In this part of Donegal, they say things like 'See you that there' meaning 'Do you see that thing over there', or 'Go you there and get you that plate' instead of 'You go over there and get yourself a plate'.

Not necessarily bad or lazy grammar, just that a tradition of language is coming from a different place than mine.
 
Re: Incorrectly used sayings and phrases

Something that grates a bit for me, and I'm not saying it's wrong, is 'I've not' as opposed to 'I haven't'.

Something that grates a bit for me, is writing "I have'nt" as opposed to "I haven't".
 
Re: Incorrectly used sayings and phrases

In this part of Donegal, they say things like 'See you that there' meaning 'Do you see that thing over there', or 'Go you there and get you that plate' instead of 'You go over there and get yourself a plate'.

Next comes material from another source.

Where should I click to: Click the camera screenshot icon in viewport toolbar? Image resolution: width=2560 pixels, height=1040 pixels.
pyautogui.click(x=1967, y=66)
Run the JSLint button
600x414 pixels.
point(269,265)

My grandmother speaks the same way - but doesn't have a word of Irish and is from rural NI.

I think it's as much a Northern part of the island construction in the same way that "ye" for "you" (plural) is a South/West thing.
 
Re: Incorrectly used sayings and phrases

Hate people saying or writing should of, could of or would of instead of have
 
Re: Incorrectly used sayings and phrases

Grates with me when someone says 'will you borrow me' instead of 'will you lend me'.
 
Re: Incorrectly used sayings and phrases

Grates with me when someone says 'will you borrow me' instead of 'will you lend me'.


Never heard that one.

'Use of it' instead of 'use to it' has always annoyed me.
 
Re: Incorrectly used sayings and phrases

"Irregardless" may be in the dictionary, but that doesn't make it right. (In fact, if you type the word in MSWord, the spellcheck will pick it up as an error)...
and as we all know Micro$oft decides and imposes the rules as to how English is spoken outside of Redmond.
 
Re: Incorrectly used sayings and phrases

On tenderhooks...
had a pumpture...
He learned me...
 
Re: Incorrectly used sayings and phrases

"thats water over the bridge"
"it was chocolate block out there"
"his wife is a psychotic nurse"
"Garret Fitzgerald was an epidemic before he went into politics"

these were collected in the 80's and 90's by a former colleague of mine.

There is a spokesman for the HSE who constantly talks about a medical LABRATTY instead of Laboratory! Some one should tell him to refer to the place of work of medical scientists as simply "the lab".